In this case study, I analyze historical data from a Chicago based bike-share company in order to identify trends in how their customers use bikes differently. The main tools I use are spreadsheets, SQL and Tableau. Here are the highlights:
A more in-depth breakdown of the case study scenario is included below, followed
by my full report.
Scenario
Cyclistic is a bike-share company based in Chicago with two types of customers. Customers who purchase single-ride or full-day passes are known as casual riders, while those who purchase annual memberships are known as members. Cyclistic’s financial analysts have concluded that annual members are much more profitable than casual riders.

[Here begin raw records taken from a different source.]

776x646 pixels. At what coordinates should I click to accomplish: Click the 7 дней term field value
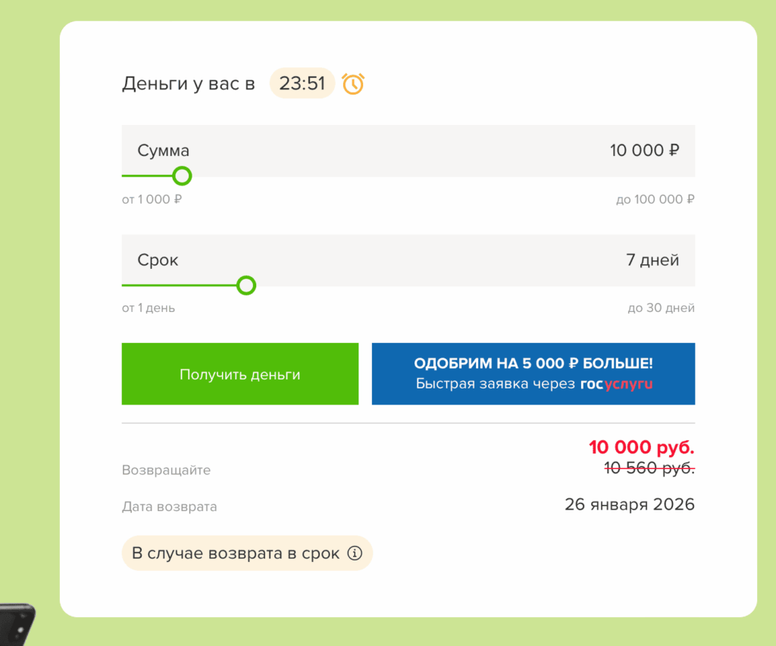pyautogui.click(x=652, y=260)
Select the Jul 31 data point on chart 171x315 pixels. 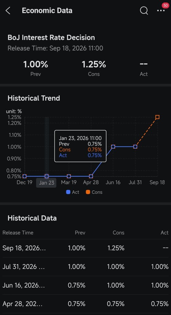point(135,147)
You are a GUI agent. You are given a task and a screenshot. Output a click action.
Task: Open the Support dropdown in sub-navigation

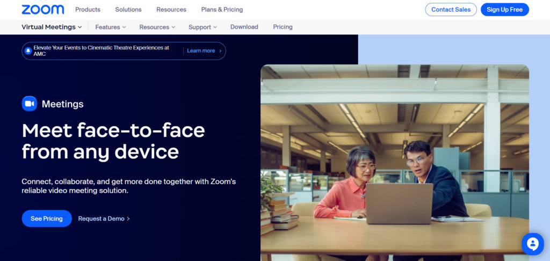(202, 27)
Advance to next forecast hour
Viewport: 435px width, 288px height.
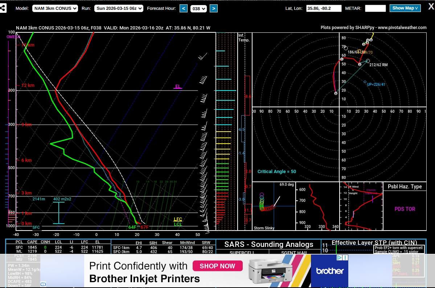point(214,8)
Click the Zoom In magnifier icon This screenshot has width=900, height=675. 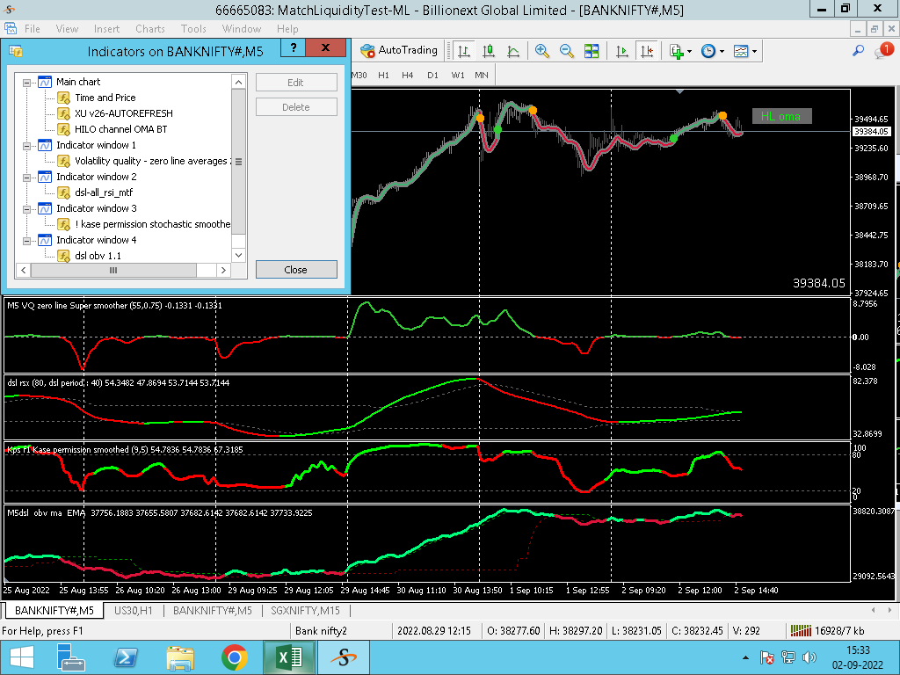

The director of marketing believes the company’s future success depends on maximizing the number of annual memberships.
The marketing analytics team wants to understand how casual riders and annual members use Cyclistic bikes differently. From these insights, the team will design a new marketing strategy to convert casual riders into annual members. The primary stakeholders for this project include Cyclistic’s director of marketing and the Cyclistic executive team. The Cyclistic marketing analytics team are secondary stakeholders.
Defining the problem
The main problem for the director of marketing and marketing analytics team is this: Design marketing strategies aimed at converting Cyclistic’s casual riders into annual members. There are three questions that will guide this future marketing program. For my scope on this project, I will anlyze the first question:
1) How do annual members and casual riders use Cyclistic bikes differently?
2) Why would casual riders buy Cyclistic annual memberships?
3) How can Cyclistic use digital media to influence casual riders to become
members?
By looking at the data, we will be able to first get a broad sense of certain patterns that are occurring in the two different groups. Understanding the differences will provide more accurate customer profiles for each group. These insights will help the marketing analytics team design high quality targeted marketing for converting casual riders into members. For the Cyclistic executive team, these insights will help Cyclistic maximize the number of annual members and will fuel future growth for the company.
Business task
Analyze historical bike trip data to identify trends in how annual members and casual riders use Cyclistic bikes differently.
Data sources
We’ll be using Cyclistic’s historical bike trip data from the last 12 months, which is publicly available here. The data is made available by Motivate International Inc. under this license. The data is stored in spreadsheets. There are 12 .CSV files total:
01) 2021-02_divvy_trip-data.csv
02) 2021-03_divvy_trip-data.csv
03) 2021-04_divvy_trip-data.csv
04) 2021-05_divvy_trip-data.csv
05) 2021-06_divvy_trip-data.csv
06) 2021-07_divvy_trip-data.csv
07) 2021-08_divvy_trip-data.csv
08) 2021-09_divvy_trip-data.csv
09) 2021-10_divvy_trip-data.csv
10) 2021-11_divvy_trip-data.csv
11) 2021-12_divvy_trip-data.csv
12) 2022-01_divvy_trip-data.csv
It is structured data, organized in rows (records) and columns (fields). Each
record represents one trip, and each trip has a unique field that identifies it:
ride_id
. Each trip is anonymized and includes the following fields:
* ride_id #Ride id - unique
* rideable_type #Bike type - Classic, Docked, Electric
* started_at #Trip start day and time
* ended_at #Trip end day and time
* start_station_name #Trip start station
* start_station_id #Trip start station id
* end_station_name #Trip end station
* end_station_id #Trip end station id
* start_lat #Trip start latitude
* start_lng #Trip start longitute
* end_lat #Trip end latitude
* end_lat #Trip end longitute
* member_casual #Rider type - Member or Casual
Bike station data that is made publicly available by the city of Chicago will also be used. It can be downloaded here. In terms of bias and credibility, both data sources we are using ROCCC:
Reliable and original: this is public data that contains accurate, complete and unbiased info on Cyclistic’s historical bike trips. It can be used to explore how different customer types are using Cyclistic bikes.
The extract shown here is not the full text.